### Available records:

BEGIN

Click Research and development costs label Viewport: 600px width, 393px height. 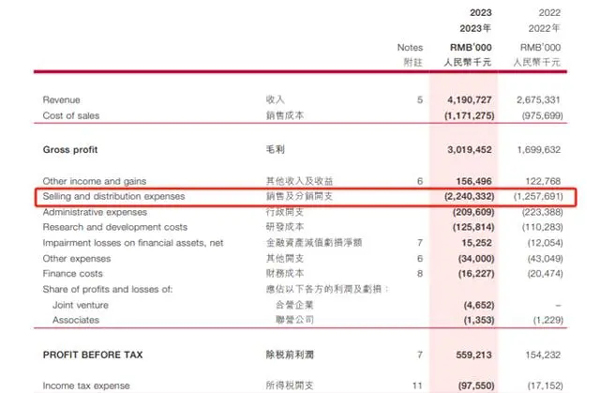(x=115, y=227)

END
BEGIN

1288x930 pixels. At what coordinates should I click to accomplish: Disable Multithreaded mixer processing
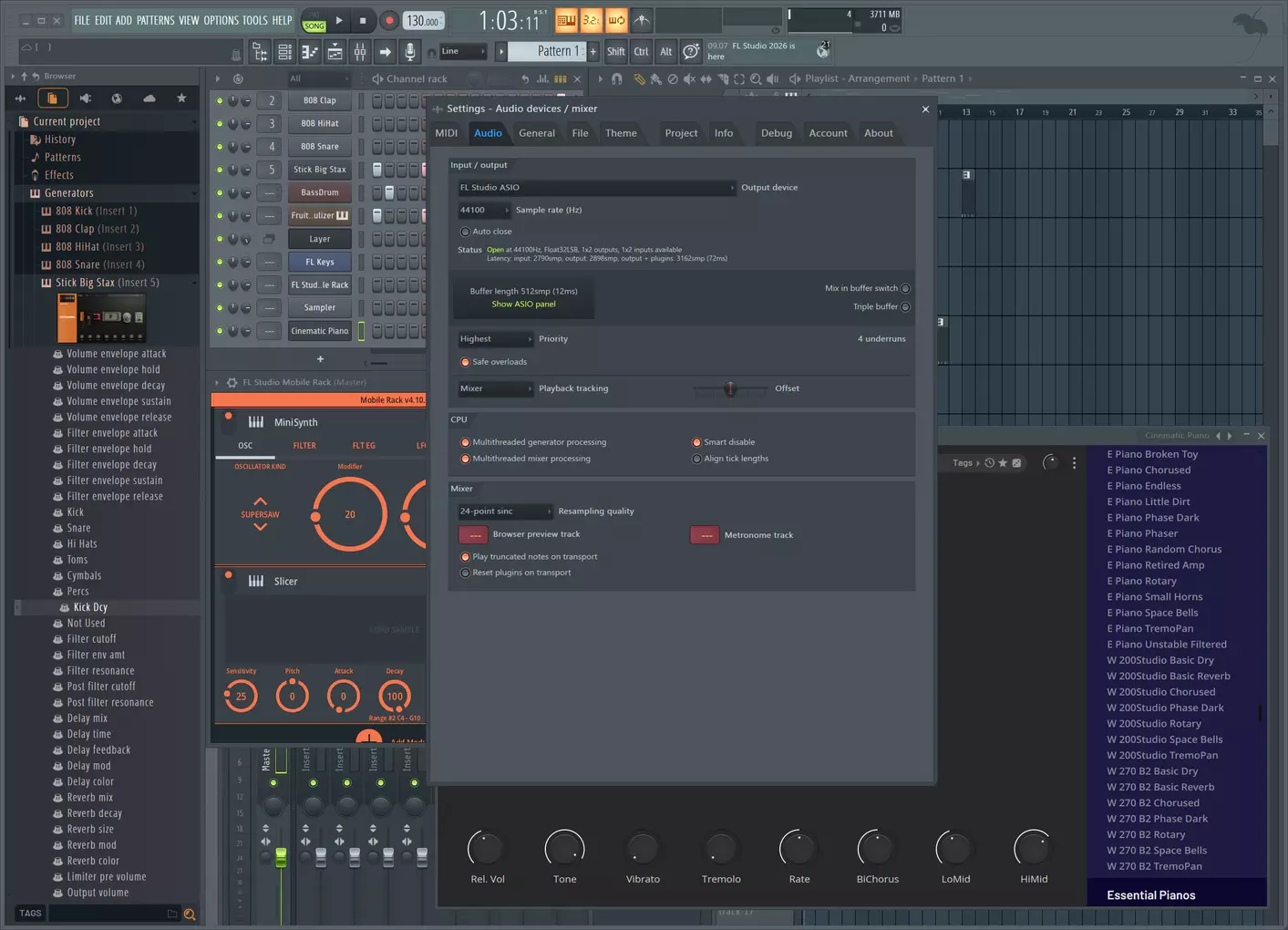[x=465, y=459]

END
BEGIN

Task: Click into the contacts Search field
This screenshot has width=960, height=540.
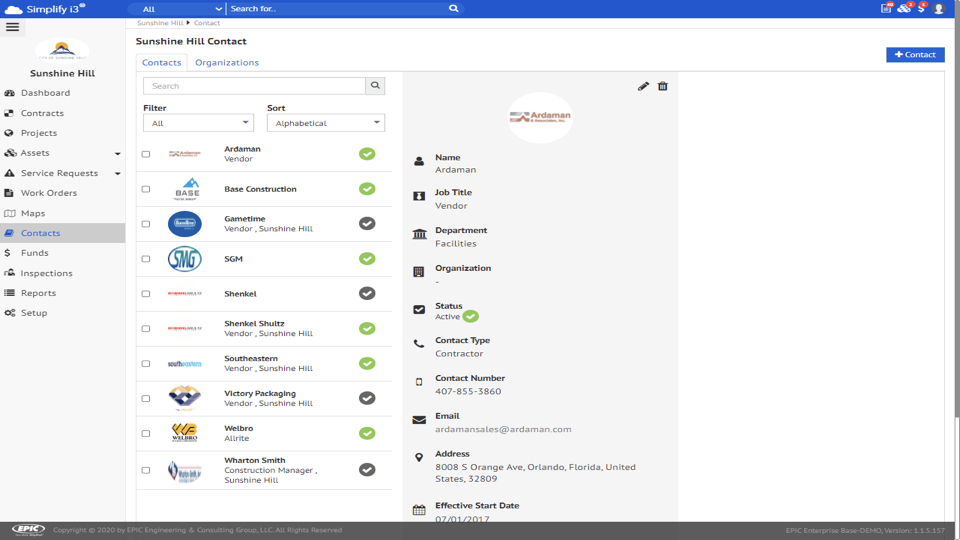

END

### What is required:
When you reach the line holding "Task: Click into the contacts Search field" in the records above, begin reproducing exactly, stop after the line holding "This screenshot has width=960, height=540.", and output nothing else.

### Answer box:
Task: Click into the contacts Search field
This screenshot has width=960, height=540.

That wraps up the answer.